ONE OF THE MOST IMPORTANT stories for the nonprofit sector last week crept by with nary a mention in the press about its connection to nonprofits. ShoreBank, the nation’s preeminent community development bank, finally succumbed to a long spiral of financial troubles. ShoreBank will now be acquired and managed by a new entity, the Urban Partnership Bank, pulled together with investment support from major financial institutions such as Goldman Sachs, Citigroup, and JPMorgan Chase among others.

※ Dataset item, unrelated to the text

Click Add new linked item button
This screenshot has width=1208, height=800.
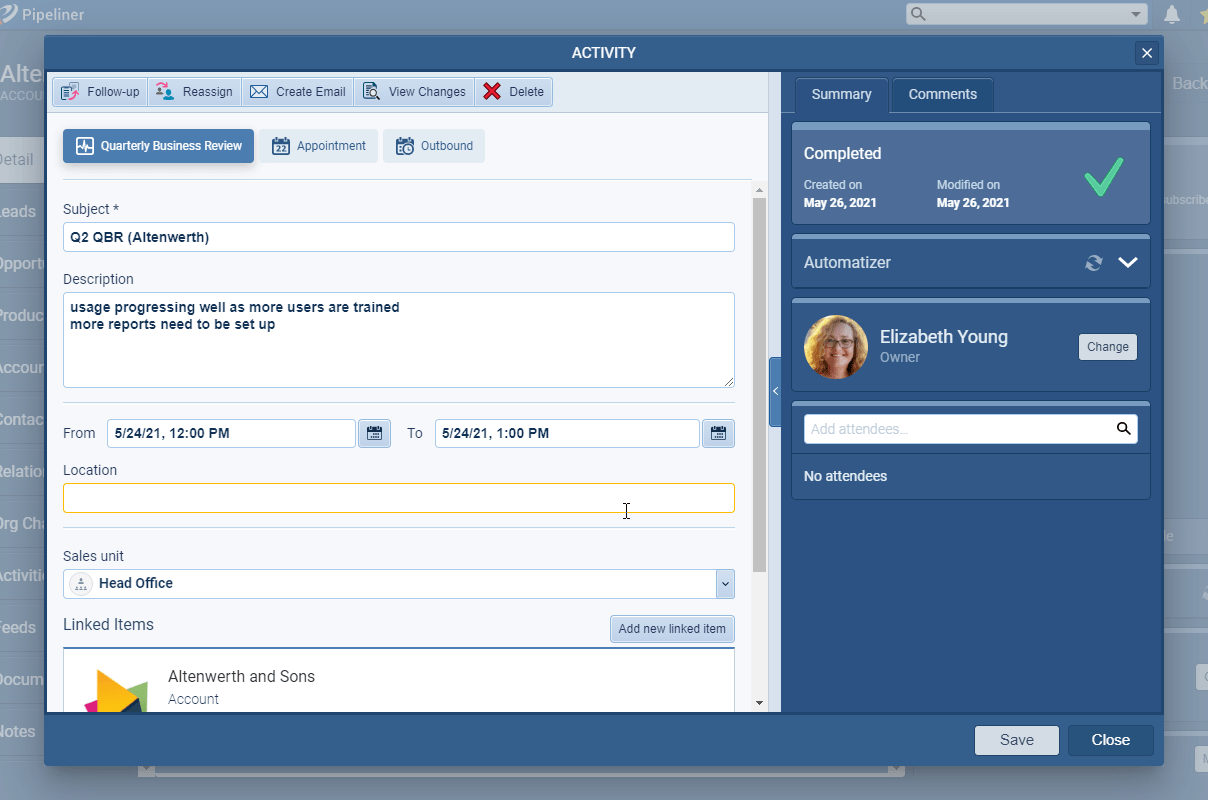pos(672,629)
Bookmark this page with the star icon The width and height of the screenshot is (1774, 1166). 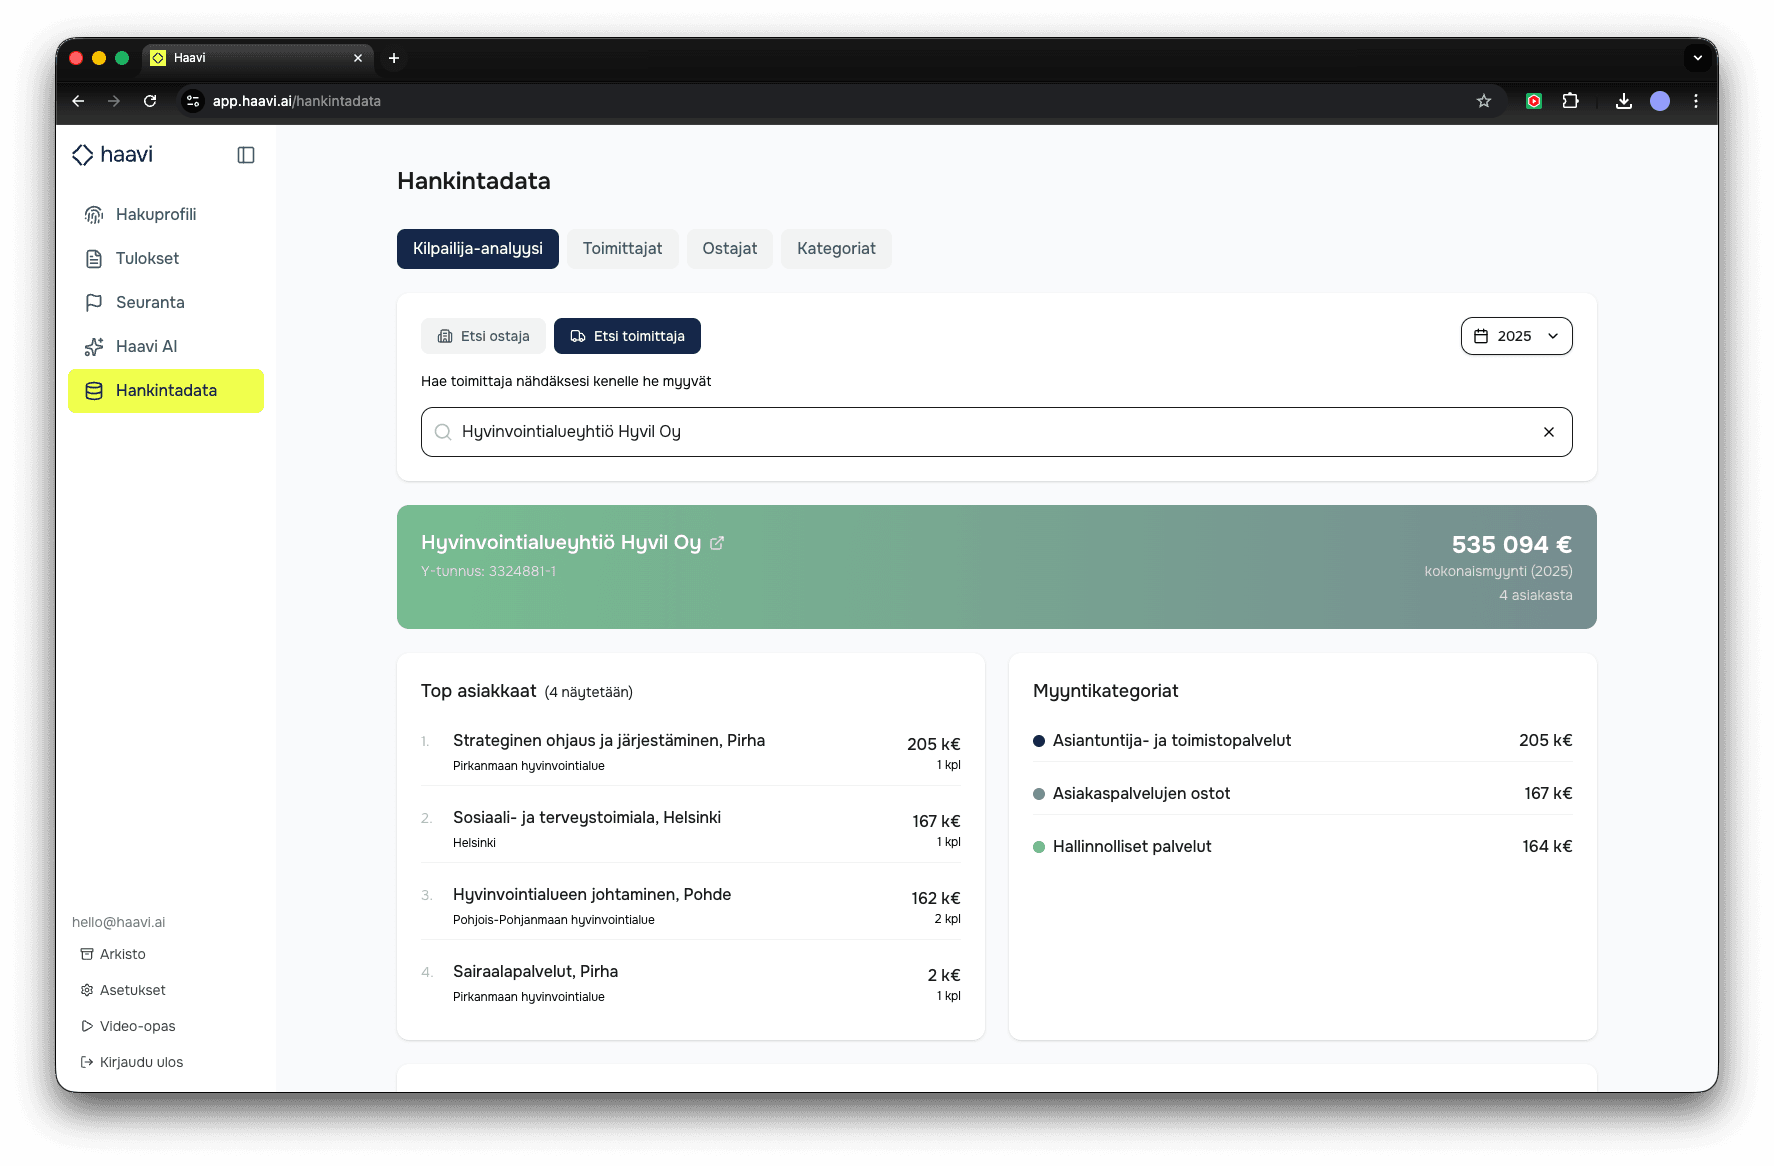(1484, 101)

This iconic institution, with a current asset value of $2.2 billion, is almost four decades old. ShoreBank’s establishment in 1973 preceded the Home Mortgage Disclosure Act, passed in 1975, and the Community Reinvestment Act, signed by President Jimmy Carter in 1977. The message of the Community Reinvestment Act was that banks had to cease their destructive, neighborhood-destabilizing, discriminatory lending practice known as “redlining.” ShoreBank was out to prove—successfully for most of its existence—that community reinvestment was also good business. For most of ShoreBank’s history, business was good, and after its first few years, it was making profits and expanding.
But community development banks are no less immune to the economic downturn than their commercial peers, especially if they are located in Illinois and invest primarily in the state. One of out seven bank failures in this recession has occurred in Illinois, with ShoreBank’s extensive holdings in Chicago’s South and West Side neighborhoods, making it a strong candidate for failure during the economic downturn. The FDIC’s seizure of ShoreBank and seven others last week brought the list of official bank failures so far in 2010 to 118, compared to 140 in all of 2009 and only 25 in 2008 (these figures don’t count banks that avoided FDIC actions due to last minute acquisitions or mergers).